Emotional distress increases diabetes risk in men

 

Israeli army recruits who report experiencing emotional distress are more likely to develop incident diabetes when compared with men who do not report distress, according to research in American Journal of Preventive Medicine.

Emotional distress was found in 4.1% of the cohort and increased the risk for incident diabetes by 1.53-fold, independent of other known clinical and biochemical diabetes risk factors,” Gilad Twig, MD, PhD, of the department of medicine at Chaim Sheba Medical Center in Israel, and colleagues wrote. “When emotional distress persisted in two consecutive visits, cumulative diabetes incidence exceeded 15%, whereas normalization of the distress level restored the diabetes incidence to levels similar to those without distress.”
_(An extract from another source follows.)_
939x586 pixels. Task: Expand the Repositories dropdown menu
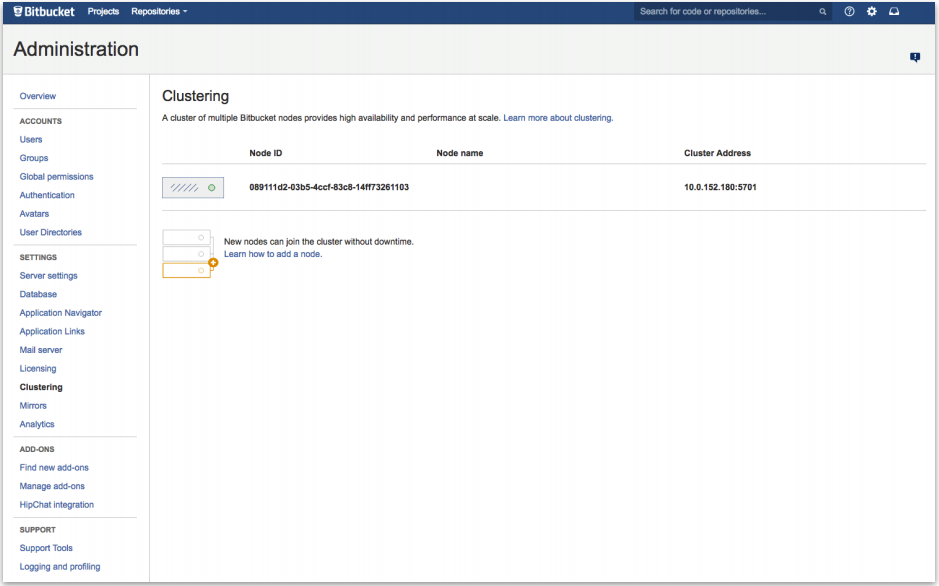(159, 12)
Researchers analyzed data from 32,586 men without diabetes participating in the Metabolic, Lifestyle and Nutrition Assessment in Young Adults (MELANY) study, an ongoing prospective study in Israel assessing the effect of clinical and biochemical parameters on cardiometabolic morbidity (mean age, 31 years). The cohort was followed between 1995 and 2011 (mean follow-up, 6.3 years). Participants provided blood samples and completed a questionnaire that included the question, “Are you preoccupied by worries or concerns that affect your overall wellbeing?” Researchers used time-dependent Cox regression analysis to estimate hazard ratios for diabetes after adjustment for age, and again after adjusting for additional risk factors, including genetic, lifestyle-related, metabolic and psychosocial characteristics.
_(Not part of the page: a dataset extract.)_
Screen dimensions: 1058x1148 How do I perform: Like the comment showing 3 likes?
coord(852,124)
Within the cohort, 723 men developed diabetes during 206,382 person-years; 1,341 participants reported emotional distress at initial screening. The incident rate for diabetes among men reporting no emotional distress was 3.32 cases per 1,000 person-years vs. 6.35 cases per 1,000 person-years for men who did report emotional distress; the difference persisted after adjustment for genetic, lifestyle and metabolic risk factors for diabetes.

Emotional distress was strongly associated with incident diabetes (HR = 1.53; 95% CI, 1.08-2.18) after adjusting for age, BMI, fasting plasma glucose, family history, lipid profile, cognitive performance, white blood cell count, physical activity and sleep quality.
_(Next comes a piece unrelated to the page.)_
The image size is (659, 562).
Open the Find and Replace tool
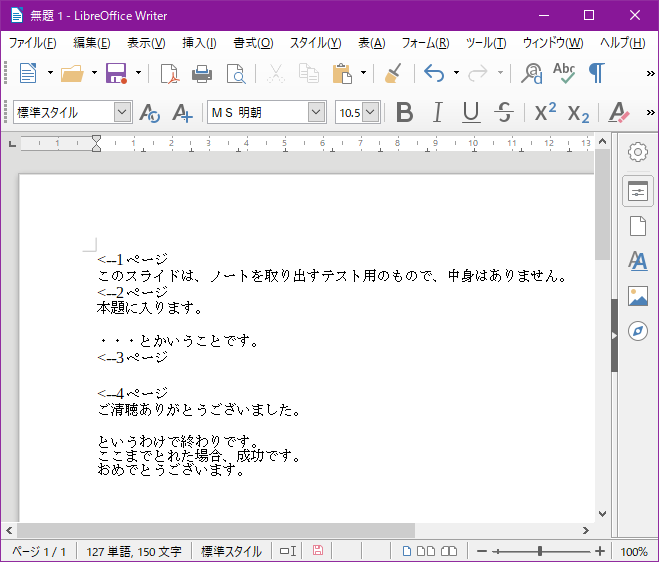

In an analysis of men who reported emotional distress at two time points (n = 10,709), 8,935 men denied emotional distress in both screenings; 117 men confirmed distress in both screenings. Men reporting emotional distress in both visits had a higher likelihood of incident diabetes (HR = 2.14; 95% CI, 1.04-4.47) when compared with men who persistently denied distress.

When researchers treated distress as a time-dependent variable, there was a higher likelihood of diabetes among those reporting distress after adjusting for BMI, physical activity and smoking status (HR = 1.66; 95% CI, 1.21-2.17)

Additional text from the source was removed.